> **DATASET**:
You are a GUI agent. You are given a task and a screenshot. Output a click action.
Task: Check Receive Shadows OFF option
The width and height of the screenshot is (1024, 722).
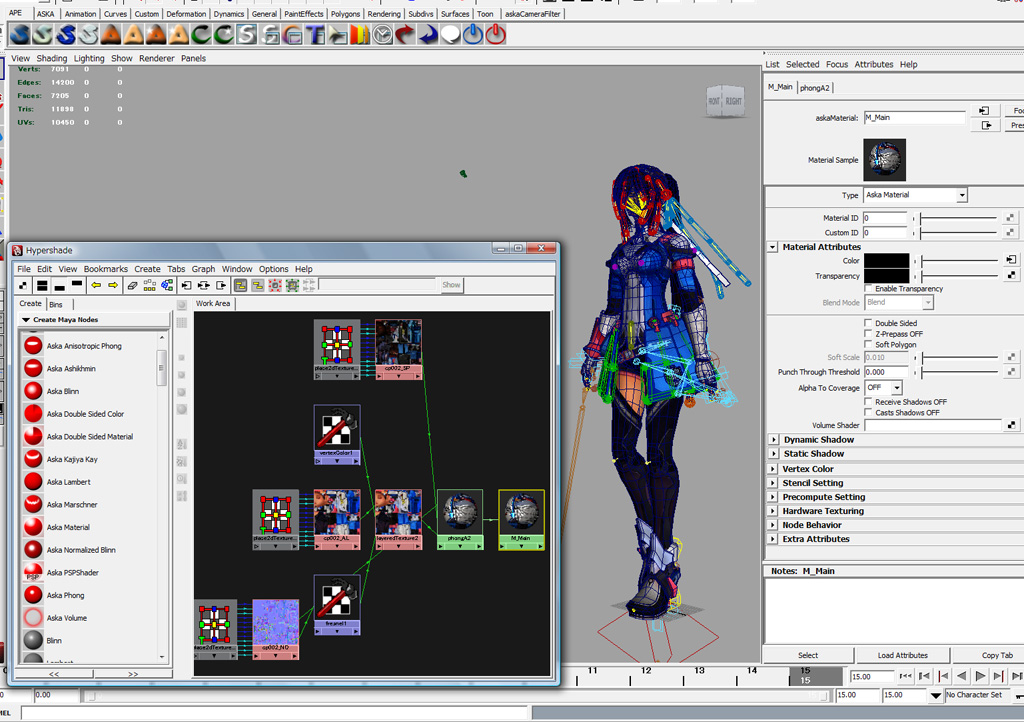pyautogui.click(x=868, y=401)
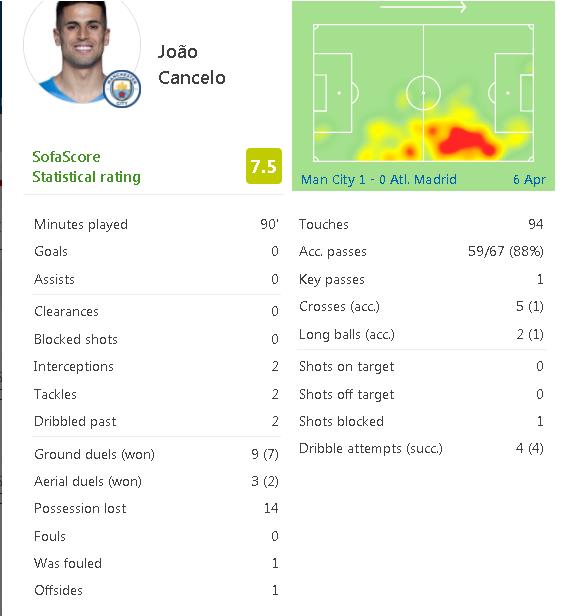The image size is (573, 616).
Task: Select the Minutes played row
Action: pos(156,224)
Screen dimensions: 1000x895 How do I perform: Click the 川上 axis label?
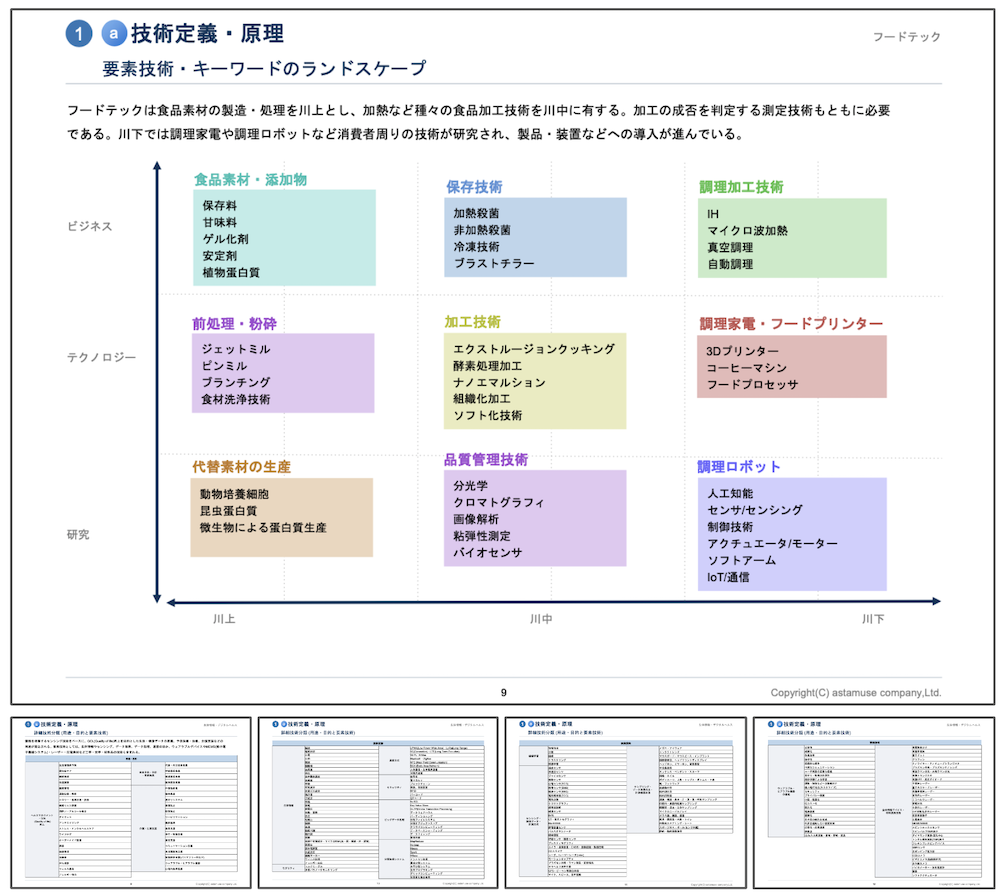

* * *

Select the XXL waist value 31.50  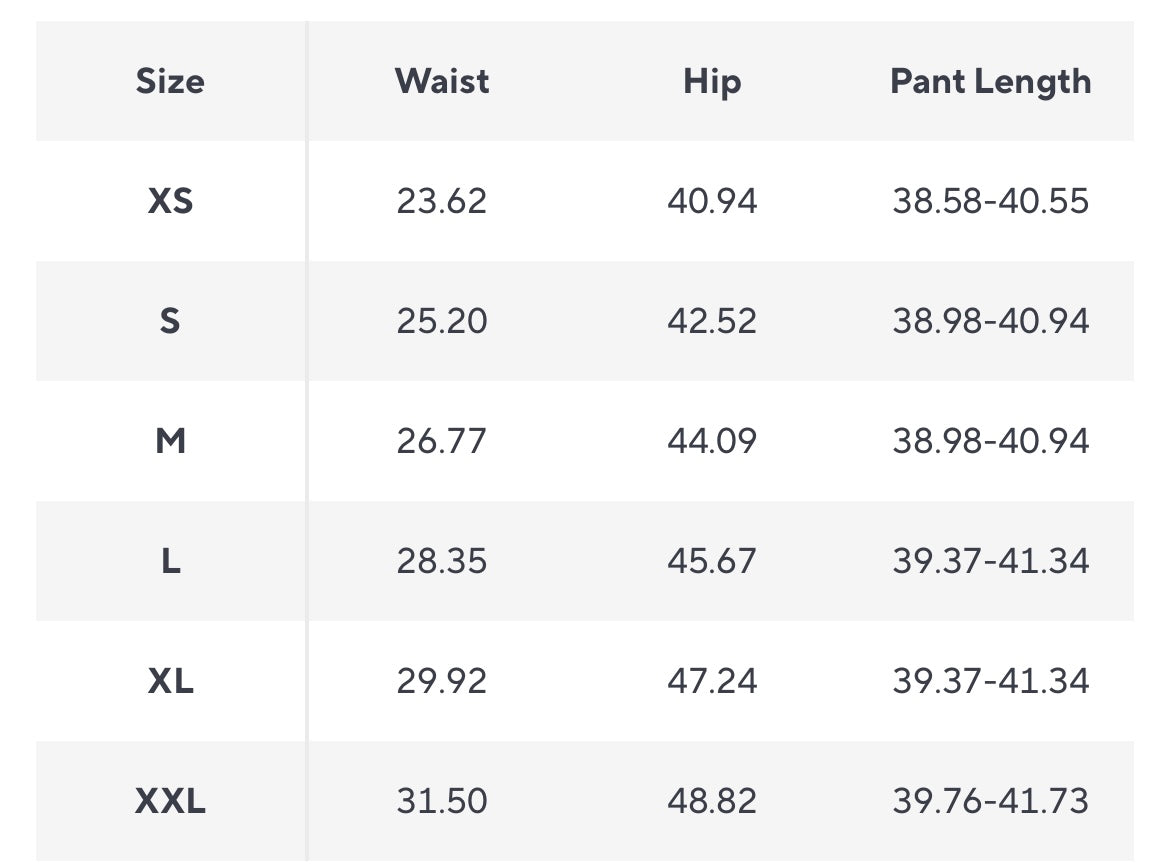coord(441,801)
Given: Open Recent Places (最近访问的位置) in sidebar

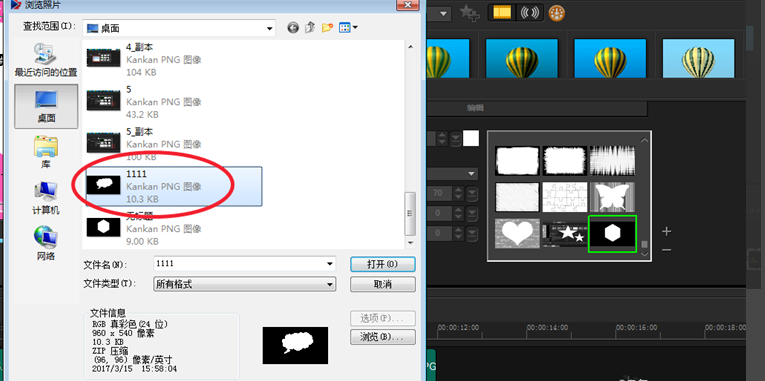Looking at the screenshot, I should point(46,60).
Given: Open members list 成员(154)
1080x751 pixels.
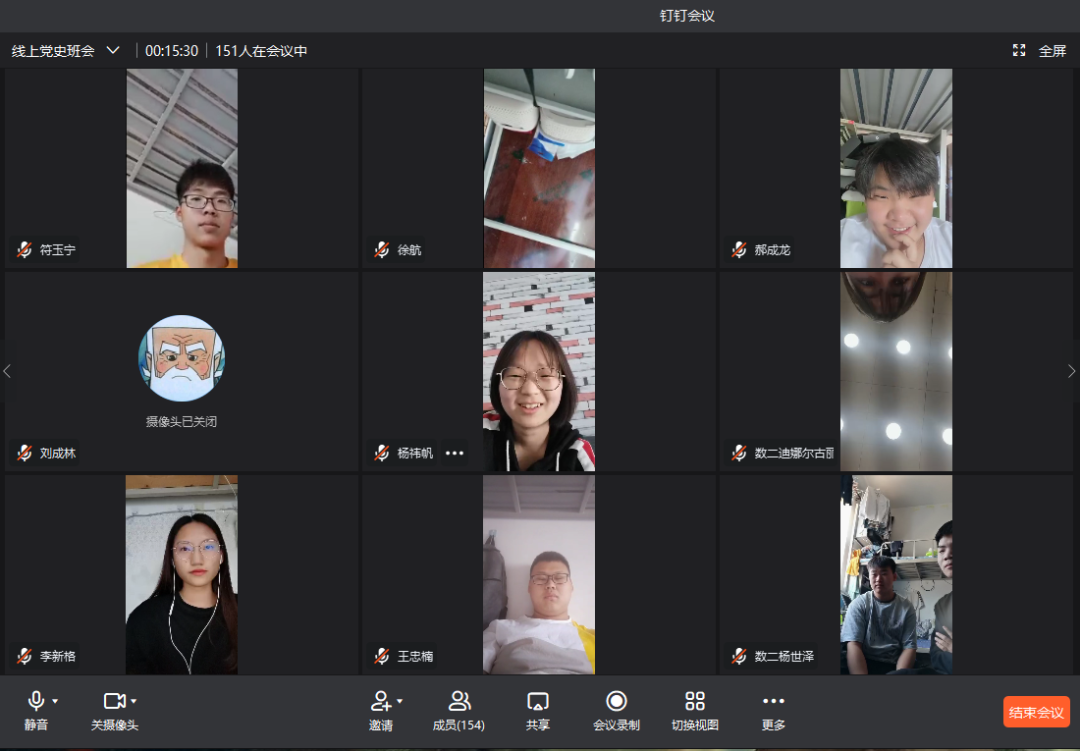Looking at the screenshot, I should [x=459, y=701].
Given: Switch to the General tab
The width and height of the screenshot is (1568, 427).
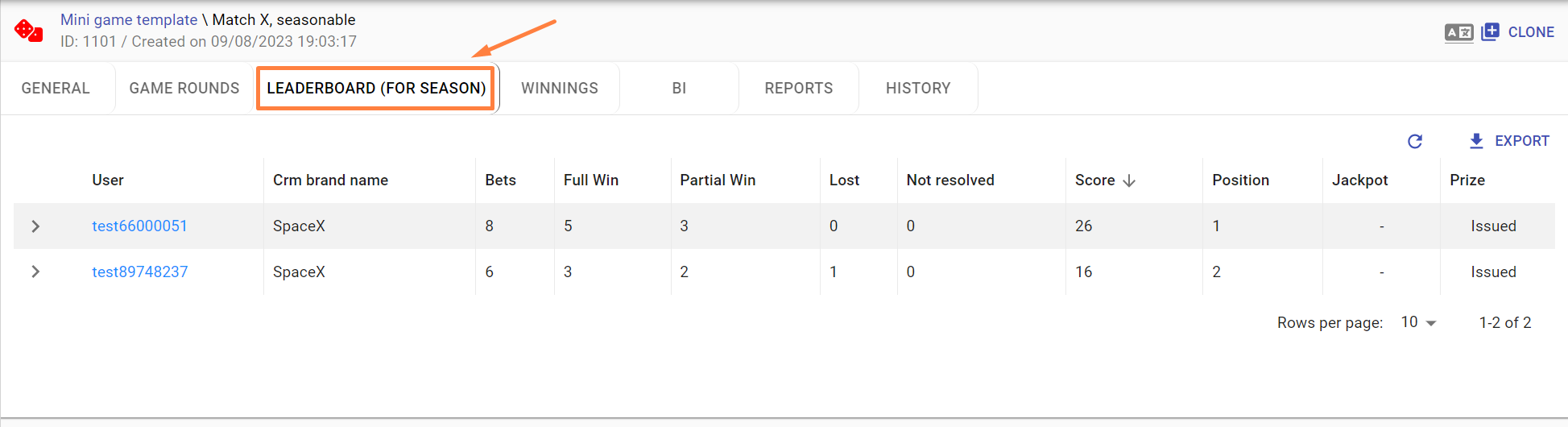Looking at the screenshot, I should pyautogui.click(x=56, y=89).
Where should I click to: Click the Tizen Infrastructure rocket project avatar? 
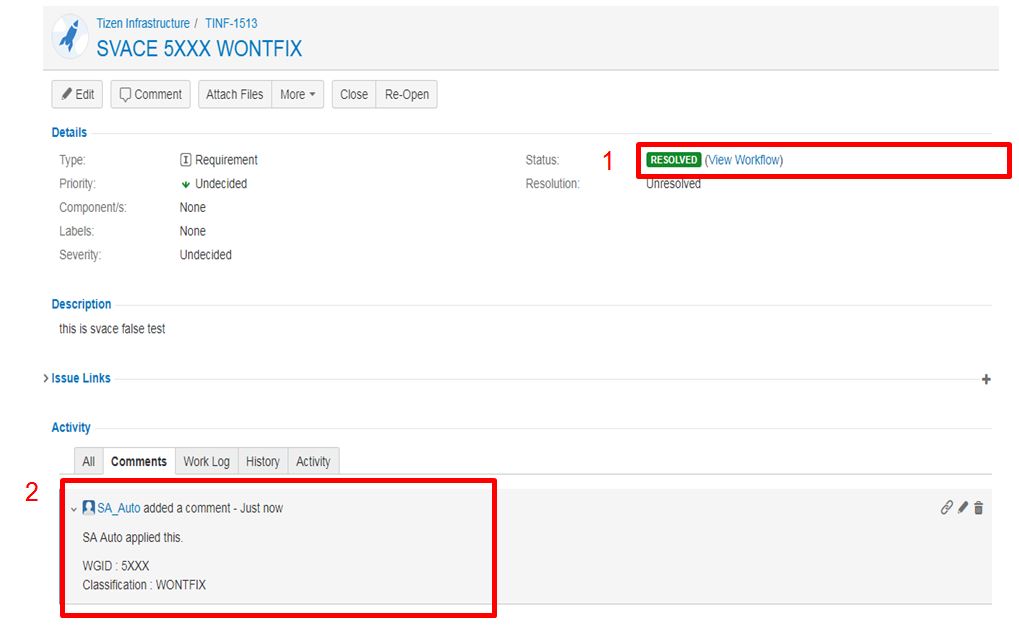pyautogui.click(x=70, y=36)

...

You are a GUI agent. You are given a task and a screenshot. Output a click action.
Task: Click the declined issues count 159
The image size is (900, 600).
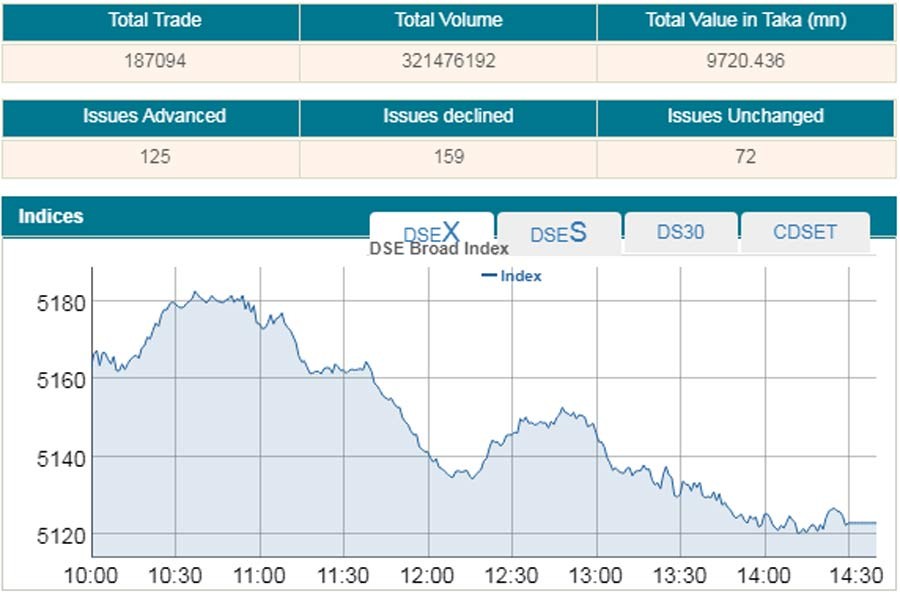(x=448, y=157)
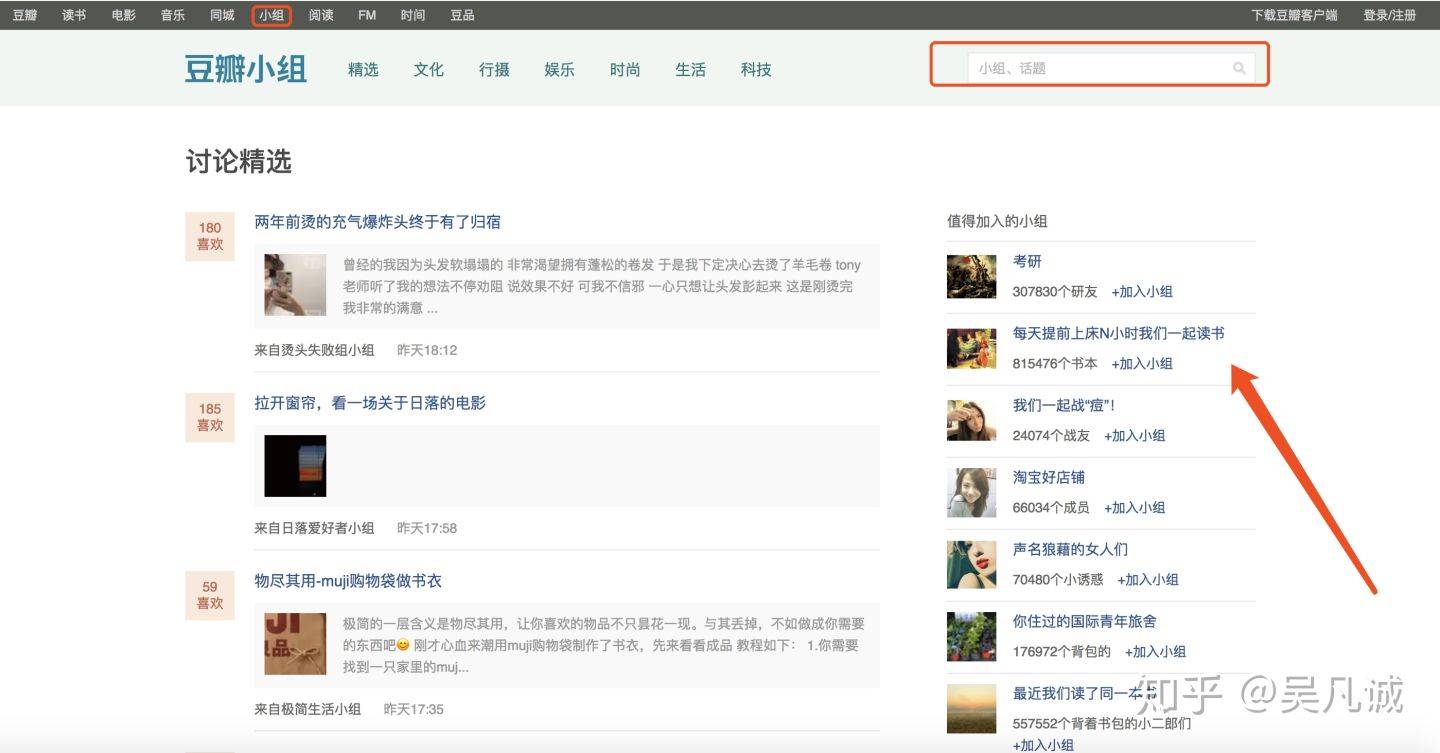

> **ACTIVITY**: Only the lines above starting with the line with "The width and height of the screenshot is (1024, 722)." and going on through the line with "Screen dimensions: 1000x895" belong in the answer; repeat them exactly, minus any picture.

> **WRITTEN RESPONSE**:
The width and height of the screenshot is (1024, 722).
pyautogui.click(x=868, y=401)
The image size is (573, 616).
Task: Select the Minutes played row
Action: pos(156,224)
Screen dimensions: 1000x895 How do I perform: Click the 川上 axis label?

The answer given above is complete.